## Dettagli del problema
Prosegui il testo sui film dedicati all'Olocausto dopo la sua ultima frase.

## Segmento di testo

---

Film per antonomasia sulla Shoah, è anche il film più coraggioso di Spielberg, che si riconcilia con le sue origini ebraiche attraverso l’intensa e incredibile parabola di redenzione di Oskar Schindler, cinico e ambizioso industriale tedesco – realmente esistito –  che salvò dalle camere a gas 1100 ebrei. Premiato con 7 Oscar, è un affresco crudo, emotivo e coinvolgente dell’Olocausto, dipinto totalmente in bianco e nero, se non per quell’unica sequenza chiave, quel rosso del cappotto della bimba che conduce lo sguardo di un uomo dentro la tragedia di un popolo.



LA VITA E’ BELLA

di Roberto Benigni (1997)

Se Schindler’s List ci trascina senza censure fin dentro il dramma dell’Olocausto, ne La Vita è Bella Roberto Benigni usa le armi della commedia, scegliendo un registro da favola per proteggere lo spettatore dalla crudeltà di questa tragedia. Lo stesso che nel film Guido, che per preservare l’innocenza del figlio Giosuè, gli fa credere di trovarsi in un gioco, il cui premio sarà un carro armato. Non si ride affatto dell’Olocausto. L’ottimismo ingenuo e disarmante di questo padre, e quel suo grande sacrificio, sono un inno alla vita talmente sincero e appassionato da rendere questo film un capolavoro di sensibilità.

IL BAMBINO CON IL PIGIAMA A RIGHE
di Mark Herman – 2008

Bruno e Shmuel sono solo due bambini, l’uno tedesco l’altro ebreo, ancora ignari di odio, razzismo, sterminio di massa. Sono due anime “pure” separate fisicamente da un filo spinato, ma unite da un’amicizia che li condurrà, in un crescendo drammatico, verso la perdita dell’innocenza e la scoperta di quanto sia crudele il mondo che li circonda. Tratto dall’omonimo romanzo di John Boyne, Il bambino con il pigiama a righe non è una favola dove il bene vince sul male. L’epilogo struggente arriva come un pugno nello stomaco, lasciandoci senza fiato.

---

## Estratto dei dati
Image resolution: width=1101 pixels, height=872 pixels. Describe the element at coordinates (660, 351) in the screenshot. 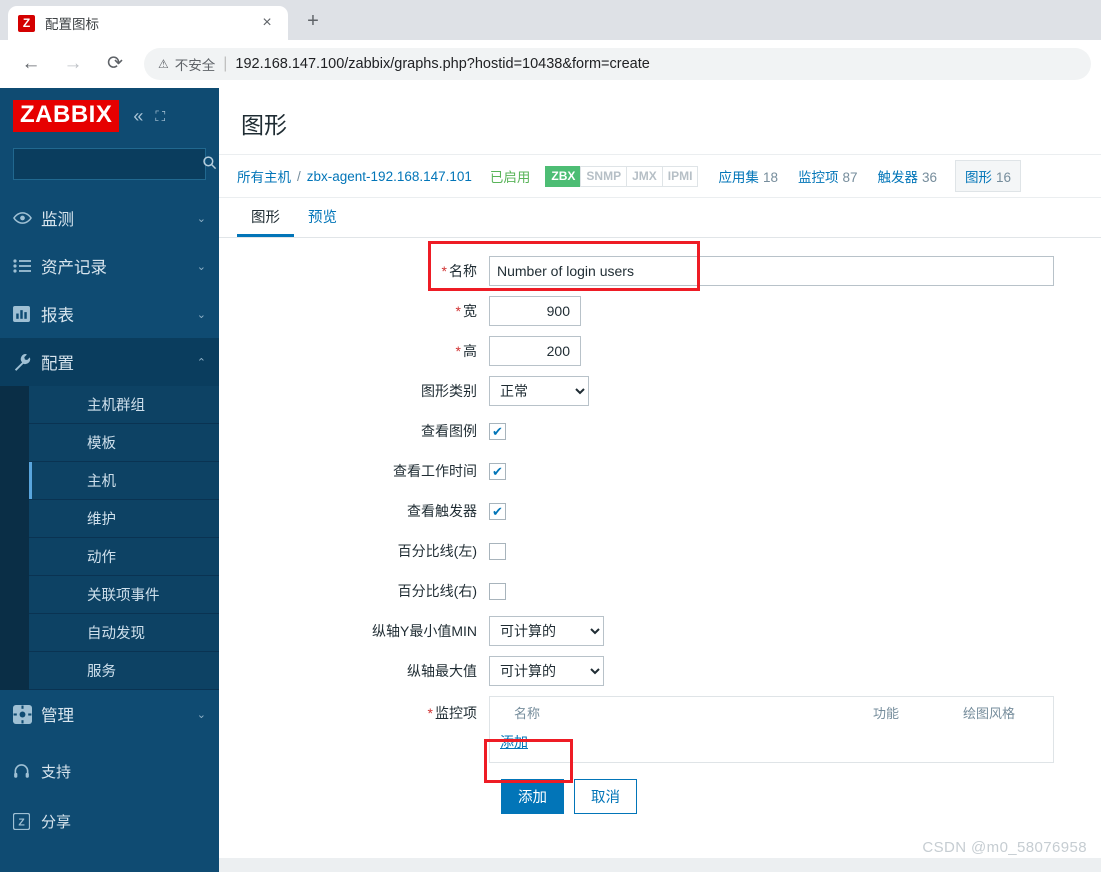

I see `form-row-height: * 高` at that location.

---

## Risultato dell'esercizio
TRAIN DE VIE
di Radu Mihaileanu (1998)

Per evitare la deportazione, gli abitanti di un villagio ebraico dell’Europa centrale, allestiscono un convoglio ferroviario, con tanto di finti nazisti e deportati, e partono nel folle tentativo di raggiungere il confine con l’URSS e da lì proseguire per la Palestina. Ci riescono, dopo tragicomiche peripezie condite con grottesco umorismo yiddish e un’allegria trascinante spenta solo nella breve e spiazzante inquadratura finale. Come Benigni, anche Mihaileanu cerca di esorcizzare il male assoluto, offrendone una lettura surreale, paradossale, a tratti comica, ma velata di tanta malinconia.

 

IL PIANISTA
di Roman Polanski (2002)

Come in Schindler’s list, anche ne Il Pianista è la storia intensa del protagonista a raccontarci di riflesso l’insensatezza e la crudeltà della tragedia. Anche qui ci troviamo di fronte ad una storia vera, quella del talentuoso pianista ebreo polacco Wladyslaw Szpilman – egregiamente interpretato da Adrien Brody – che sfuggito alle deportazioni è costretto a una vita fatta di stenti, umiliazioni e sofferenze, la cui unica speranza di sopravvivenza gli è data dalla sua musica. Una vicenda che ricalca, almeno in parte, l’inferno vissuto da bambino dallo stesso Polanksi.